Task requirements:
Write out the Norfolk column word for word from "I would be more" up to and including "in the survey.".

Selected text:

====

I put plastic bottles in my green bin last week –
encouraged to do so by the council’s own magazine – and my
entire green bin was rejected. No sign of a tag, but my
neighbours are looking at me oddly. Admittedly, that is not
much of a change.
-
A road safety website aimed at young people invites them to
inform on their friends and hand them “deadly” speeding
tickets. Can’t think of any way that might be abused.
-
The Prime Minister signs a treaty that he knows most of the
electorate are opposed to and refuses to let them vote on
it.
-
And (in Australia, admittedly), there is a suggestion that
parents who have more than two children should pay a hefty
climate change tax to offset the effect of their greenhouse
gas emissions.
To cross or not to cross, that is one
question
After declaring rashly that I would rather move to an
Undecided area of Norfolk than remain in what might become a
cash-wasting unitary authority, I was alerted by a
correspondent to the peculiar goings-on in the shadowy
borderlands where Norfolk, Suffolk and the coast meet.
Here the Government had declared that no unitary authority
would be created that crossed county boundaries – thus ruling
out the creation of a Yartoft authority – or as I prefer to
call it, Lowmouth.
But the stone this was carved in now seems to be unexpectedly
fragile, and Ministers have hinted that a brave new
cross-border unitary council is still on the cards.
The cost of it all could be higher than you might imagine.
What will happen, for instance, to the planned £50 million
Waveney Campus, planned for the shores of Lake Lothing in
Lowestoft as a joint home for 1000 staff from the Centre for
the Environment, Fisheries & Aquaculture Sciences,
Waveney District Council and part of Suffolk County Council?
Rumour has it that the compulsory purchase orders going
through are going to cost Waveney council tax payers £3
million, for a start.
My correspondent writes: “Obviously, not until after this
building is completed and occupied will a unitary authority
for Yarmouth and Lowestoft be announced, and plans for a new
building somewhere in the Gorleston / Hopton area - between
Yarmouth and Lowestoft - started. All this will of course be
heralded as the most efficient solution for the area.”
Surely some mistake? Or is the European Union involved in
some way? Or both?
Stonehenge no, Pondhenge yes, if we could find
it
If I ran a satnav company, I would think twice before
promoting a survey designed to expose people’s lack of
geographical knowledge.
The other day I was being driven from Norwich to Wymondham
town centre by someone who possessed a satellite navigation
system. Admittedly German (we give the directions), it was
correctly programmed but took us most of the way to
Attleborough on the A11 before turning back and entering
Wymondham from the south, adding at a guess about five miles
to the journey.
Most of us have a better idea of geography than that, even if
some think Leeds Castle is in Yorkshire (forgiveable, in view
of the obvious deception) and Hadrian’s Wall is in Scotland
(right direction, and it was supposed to be the boundary at
one time).
The survey also revealed that about 200 people (a tenth of
those surveyed) think Stonehenge is in Norfolk. Well, it
would certainly be more convenient if it was, but surely
that’s also an understandable mistake. After all, we do have
the original site of Seahenge at Holme and the equally
inaccessible Pondhenge, somewhere in North Norfolk.
I would be more worried if people did not know that Norfolk
sometimes contains the Autonomous Republic of Hingham, a
beautifully formed area that displays some of the most
intriguing time-space distortions in the known universe.
Apparently, this was not included in the survey.

====

Material:
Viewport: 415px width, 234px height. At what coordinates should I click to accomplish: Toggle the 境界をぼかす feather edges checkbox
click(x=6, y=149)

====

Full answer:
I would be more worried if people did not know that Norfolk
sometimes contains the Autonomous Republic of Hingham, a
beautifully formed area that displays some of the most
intriguing time-space distortions in the known universe.
Apparently, this was not included in the survey.